|
Introduction
CS CODEDOM Parser is utility which parses the C# source code and creates the CODEDOM tree of the code (general classes that represent code, part of .NET Framework - namespace System.CodeDom) .
Current version (0.1) is limited - it parses code down to type members and their parameters, it has very limited support for expressions and it does not parse the statements inside members. There are two main reasons for why I stayed at this level now
- First - It was enough for my needs (I wanted to do some code analysis to enforce coding standards)
- Second - CODEDOM is limited and cannot express fully the C# code - for more details see section CODEDOM Limitations below.
On the other hand it also parses source code comments, so it can be used to analyze the interdependencies of code and comments.
Also the stability of this version is low - it's kind of alpha version. If anybody wants to help get this thing further he is welcomed.
The parser is based on Mono - CSharp Compiler code. I was looking around little bit around for available C# parser and C# parser building tools (I wanted C# parser in C#) and finally decided for Mono. For more details about exploitation of Mono parser and other possibilities I explored see section C# parser Tools.
At first I thought it is great idea to use language independent syntax tree and CodeDom looks nice. If some code analysis tool is build on it, it can work for any .NET language. Just need to change parser and rest is the same, sounds cool. But, after I've got into the CodeDom, I have found that a lot of language features (and not just C#, basically for any language) is missing and it is not possible to parse the source code fully. The main problem is in expressions and statements, where CodeDom has very limited set of classes - there is for instance no support for unary operation and more more issues.

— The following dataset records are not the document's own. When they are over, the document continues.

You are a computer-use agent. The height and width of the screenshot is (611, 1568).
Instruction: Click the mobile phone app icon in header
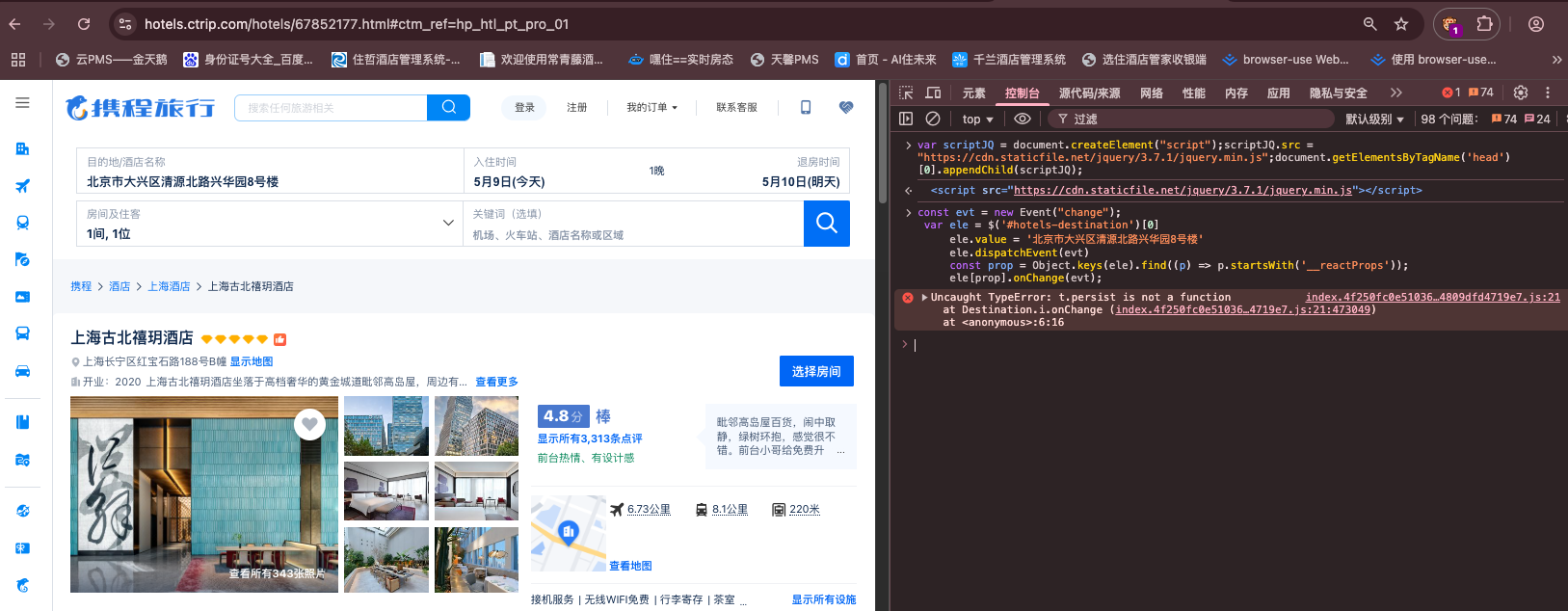[806, 107]
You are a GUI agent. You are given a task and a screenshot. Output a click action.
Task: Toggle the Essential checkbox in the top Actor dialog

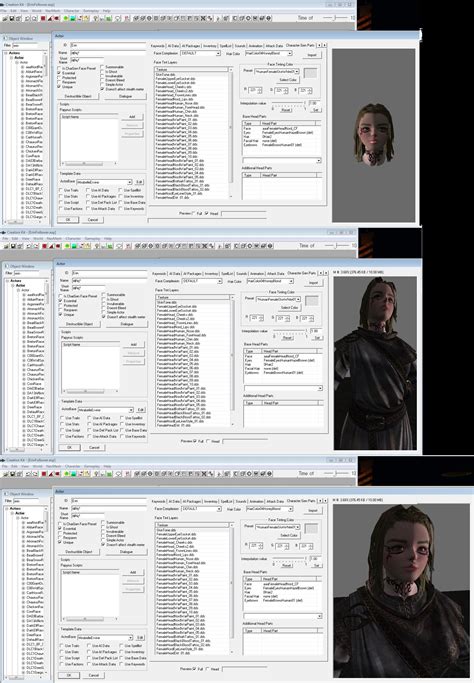(60, 73)
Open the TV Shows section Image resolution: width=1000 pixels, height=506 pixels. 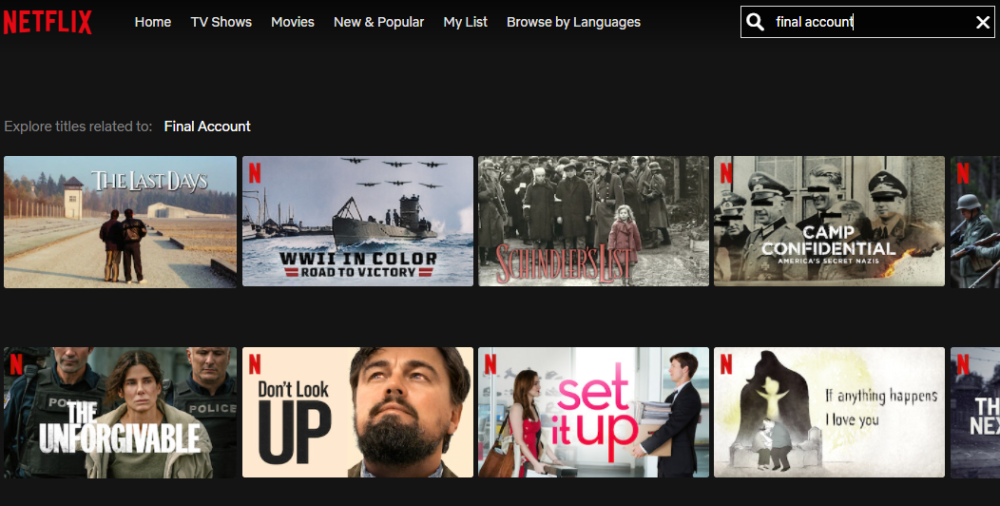pos(221,22)
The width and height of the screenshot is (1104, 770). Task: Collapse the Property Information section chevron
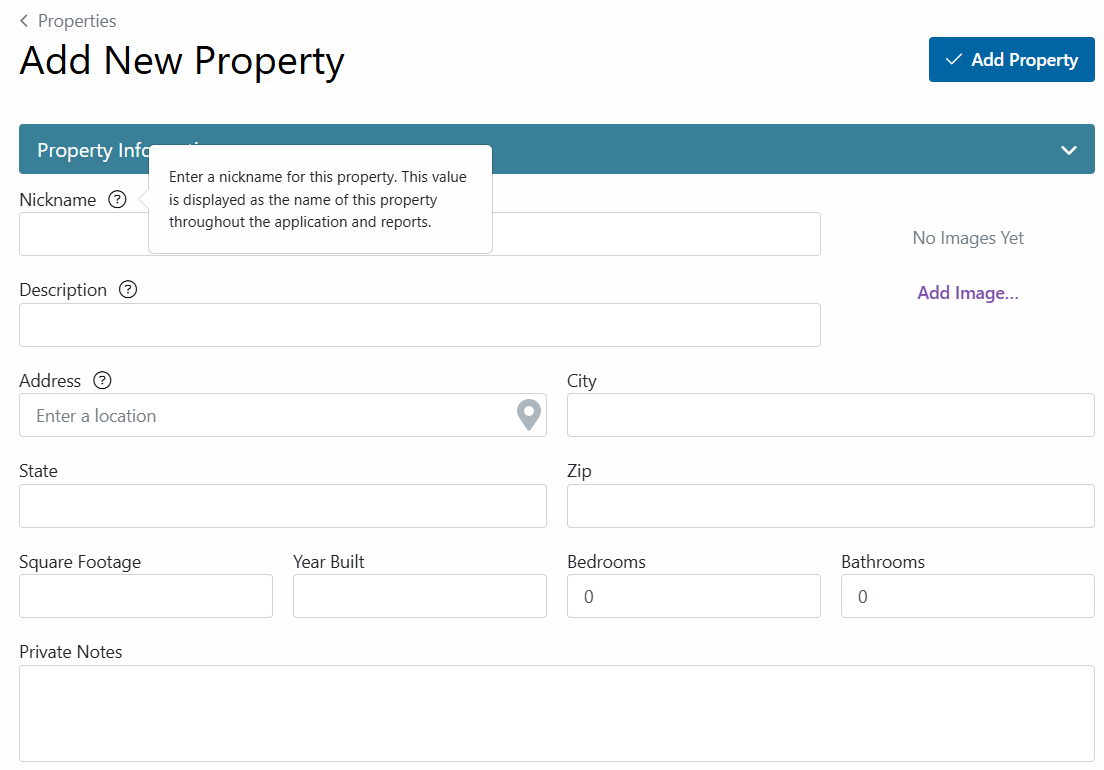pyautogui.click(x=1068, y=150)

I decided to continue with CodeDom, even with its limitations, because it was enough for purposes of analyzing code for coding standards (at least what I need now - it also enables to keep comments and code in one tree, which is something I liked), but it is open issue for the future development.
Here is list of issues I've found (and there is more,):
- CodeCompile unit does not have space for using directives or ns members, so they are placed now into first default NS
- using_alias_directive - no support found
- nested namespaces - no support found ( so parser is flattening ns hierarchy)
- variable declaration list (int i,j,k;) - no support - transformed to individual var declarations
- pointer_type - no support found
- "jagged" array type (array of arrays) - MS CSharpCodeProvider reverses order of ranks
- params keyword - not supported - param is omitted in parsing and param is then an ordinary array type param
- private modifier on nested delegate is not shown by CSharpCodeProvider (all other nested types works fine)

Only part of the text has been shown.